Onshore Grid Costs for New Offshore Wind – Updated December 2022 Figures
Britain’s need for onshore grid reinforcement to accommodate offshore wind generation has risen in December 2021 to £20bn grid upgrades for just 8GW new offshore wind – because the total by that date was 14GW operational + 8GW in construction (i.e. onshore work had previously been approved and started). When reinforcements required to connect up the balancing, stability and operability services are added, this can be expected to total about £3bn per GW of new offshore wind. And that figure is rising fast, as the previous analyses show: in December 2020 the figure was £1.75bn per GW, and the Pathway to 2030 (June 2022) showed that to be increasing by 43% to 2040.

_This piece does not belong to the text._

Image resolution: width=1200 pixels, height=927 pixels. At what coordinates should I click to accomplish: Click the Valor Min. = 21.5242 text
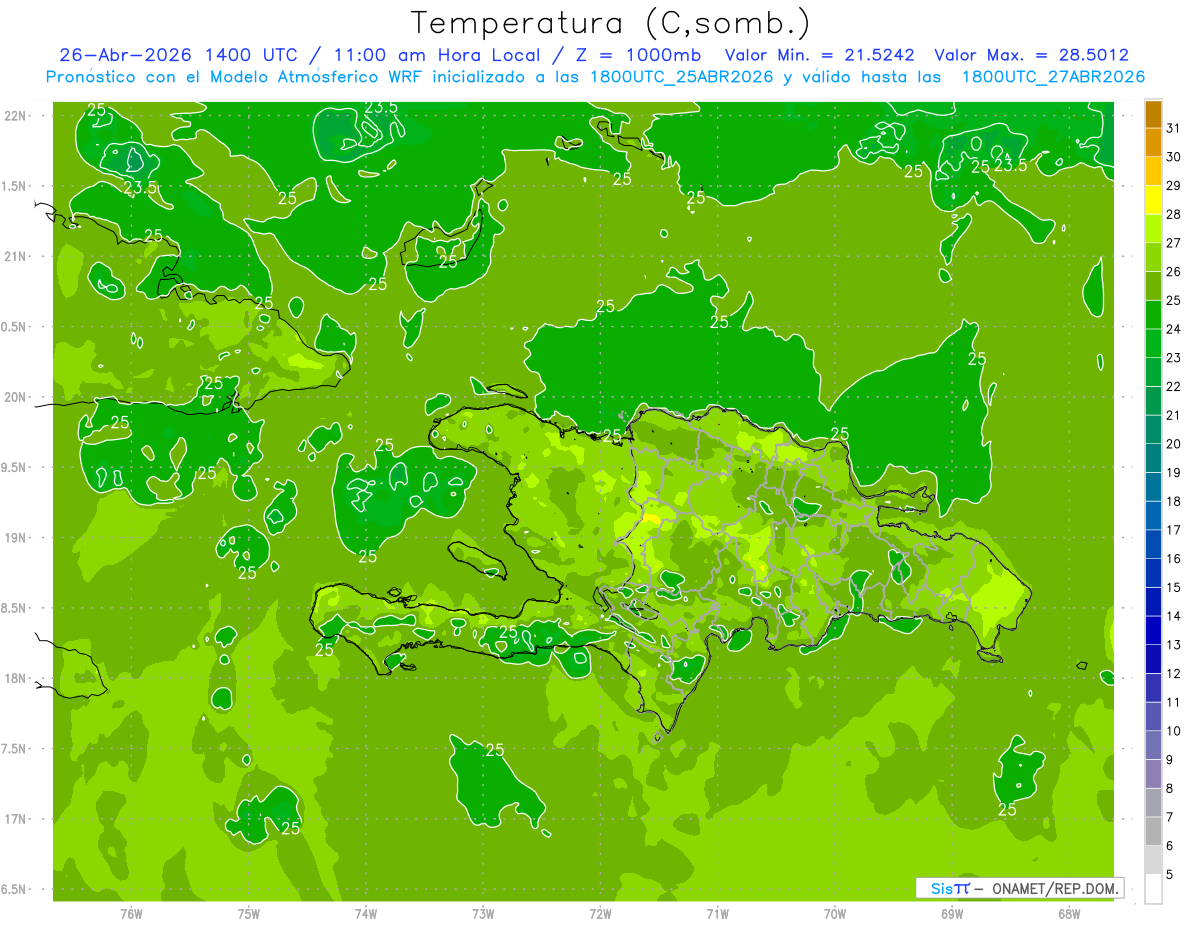click(x=822, y=55)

Moreover, this incurs 10% additional on-costs every year thereafter (£300m p.a.) per GW, split roughly equally between maintenance and operational costs. And this ignores the contractual, emergency costs of procuring those balancing and stability services, or the ever-increasing complexity for the control centres to manage.
This is only about half of the enormous (and exponentially growing) non-energy costs of the energy system which were ~£8bn more in 2020-21 than just 3 years before, which split roughly:
- ¼ balancing services costs;
- ¼ stability, operability, ancillary, resilience and restoration services costs;
- ½ reinforcing the grid.
Note that the further the energy transition progresses, the higher the renewables penetration on the grid, and therefore the higher every one of these costs will rise – by ~43% for increased renewables 2030-2040, as calculated below.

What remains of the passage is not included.